> [Activity] Print the stretch from "VOGEL: Well, one" through "to help him." in the transcript below, word for word.

> [Excerpt]
※ ※ ※
LEWERTH: With your family?

VOGEL: No, I live with three other stewardesses in a house.

ANNOUNCER KING: I wonder whether I can jump in here and ask you what your hobby is?

VOGEL: Oh, my hobbies are riding horseback and swimming and playing tennis, and just lots of things.

LEWERTH: To go back to the job, Miss Vogel, what kind of unusual request do you get on this job? There must be many questions that passengers ask you.

VOGEL: Well, one of the funniest problems I’ve ever had was a man that asked me to help him put on his shoes.

ANNOUNCER KING: Help him put on his shoes?

VOGEL: Yes. He was struggling away, and he said that his feet were just too large for the shoes, and he wanted me to help him.

KING: What did you do?

VOGEL: Well, I measured his feet, looked at the shoes, and sure enough the shoes were too little.

ANNOUNCER KING: What was the cause of that— shrinkage?
※ ※ ※
> [Material provided]
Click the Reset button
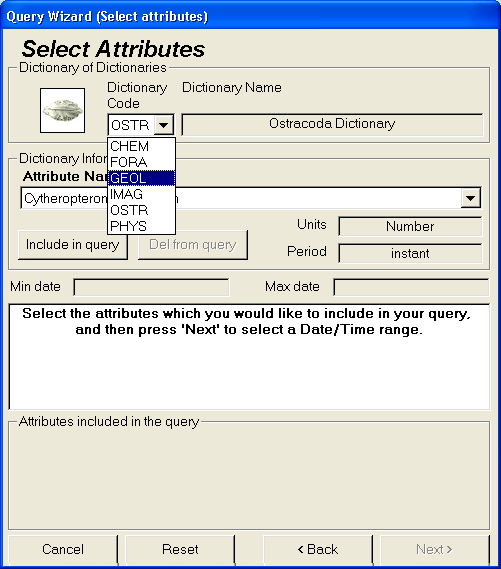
※ ※ ※
> [Problem solution]
VOGEL: Well, one of the funniest problems I’ve ever had was a man that asked me to help him put on his shoes.

ANNOUNCER KING: Help him put on his shoes?

VOGEL: Yes. He was struggling away, and he said that his feet were just too large for the shoes, and he wanted me to help him.